Wednesday, June 04, 2008

Prominent Iranian Professors Demand Release of Baha'i Prisoners

Baha'i leaders detained in Iran since 14 May 2008

Canadian Baha'i News Service reported yesterday an important development in the matter of the detained Baha'i leaders in Iran.

Prominent Iranian academics from leading universities in Canada have expressed their outrage at the deteriorating human rights conditions in Iran, issuing specific demands to the UN Secretary-General, the Honourable Ban Ki-moon, for the release of the Baha'i leaders. These professors are not members of the Baha'i Faith.

The article reports the following:
Toronto, Ontario, 3 June 2008 (CBNS) — Five Toronto-based Iranian leaders of thought have asked the UN Secretary General to press the Iranian authorities to release the Baha'is arrested three weeks ago. Though not themselves members of the Baha'i community, in a strongly worded letter (below), they have expressed their concern at the arrests along with other human rights violations in Iran.

The five are Professors Amir Hassanpour, a prominent Iranian Kurdish scholar and researcher teaching at the University of Toronto; Haideh Moghissi, founder of the Iranian National Union of Women before leaving Iran in 1984, prominent sociologist at York University and author of the three volumes “Women and Islam”, “Feminism and Islamic Fundamentalism” and “Populism and Feminism in Iran”, published by Routledge, Oxford University Press and Macmillan Press; Shahrzad Mojab, author and Director of the Women and Gender Studies Institute at the University of Toronto; Saeed Rahnema, frequent commentator in the media, professor of political science at York University and former director of the York School of Public Policy and Administration; and Mohamad Tavakoli-Targhi, author of “Refashioning Iran: Orientalism, Occidentialism and Nationalist Historiography”, among other books and articles, and Professor of History and Middle East Studies at the University of Toronto.

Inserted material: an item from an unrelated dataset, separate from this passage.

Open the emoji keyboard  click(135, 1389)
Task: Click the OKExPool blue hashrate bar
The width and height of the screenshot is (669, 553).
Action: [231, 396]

Their letter reads as follows:

Monday, June 02, 2008

To the Honourable Ban Ki-moon, Secretary-General, United Nations

Your Excellency:

As Iranian-Canadian academics we are writing to express our concern at the arrest two weeks ago of leaders of the Iranian Baha’i community. While we are not, ourselves, members of that particular faith community, as Iranians we feel it unacceptable that the regime in Iran has neither communicated the whereabouts of those arrested nor disclosed the formal charges under which they are being held.

This latest affront to universally accepted human rights joins a growing list of violations the Iranian government has committed against a wide range of those who wish merely to have the opportunity to contribute to the well-being of Iran: journalists, student leaders, those working to advance the rights of women, labour leaders, and other members of what should be a vibrant Iranian civil society.

In this latest incident, we understand that on Wednesday 14 May 2008 officers of the Iranian Ministry of the Interior raided the homes of six of the seven members of the group that coordinates the affairs of the Baha'i community. This group has functioned with the knowledge of the Iranian government since the outlawing of the formal Baha’i administration in 1983. The seventh member had been arrested in early March.

We feel that the international community, especially through the offices of the United Nations should do all it can to press Iranian Government authorities to establish human rights protections for the security and the freedom of all the Iranian people.

We ask that your Office take immediate action to demand the release of the Baha’i leaders, and that steps be taken, perhaps with the assistance of appropriate United Nations agencies provided to the Iranian authorities, to safeguard the human rights of other groups currently under attack in Iran in accordance with the International Covenant on Civil and Political Rights to which Iran is a signatory.

Yours sincerely,

Professors Amir Hassanpour, University of Toronto
Professor Haideh Moghissi , York University
Professor Shahrzad Mojab, University of Toronto
Professor Saeed Rahnema, York University
Professor Mohamad Tavakoli-Targhi, University of Toronto

-The Right Honourable Stephen Harper, P.C., M.P., Prime Minister of Canada
-President of the Islamic Republic of Iran c/o Embassy of the Islamic Rep. of Iran
-Iran’s Representative to the UN, Ambassador H.E. Mr. Mohammad Khazaee
-Geneva Permanent Mission, Islamic Rep. of Iran, Amb. H.E. Mr. Ali Reza Moaiveri
-Office of the High Commissioner for Human Rights, Mme Louise Arbour
-United Nations Human Rights Council


  1. Following my previous comment on your last post, I would like to add that another interesting development is taking place: the people are now demanding that the U.N. fulfills its mandate of getting involved in redressing torts. Until now, because it could also hide behind a cloudy veil of complacency, it has not been taken to task by the people it represents. As I mentioned before, committing despicable acts is best done in the dark, and so is, looking the other way. Hopefully, this is also changing. As the world watches more closely, words are not enough anymore, swift accountability will be demanded and we will all be better off for it.

  2. Information sharing is now instantaneous...not like in the early 1980s!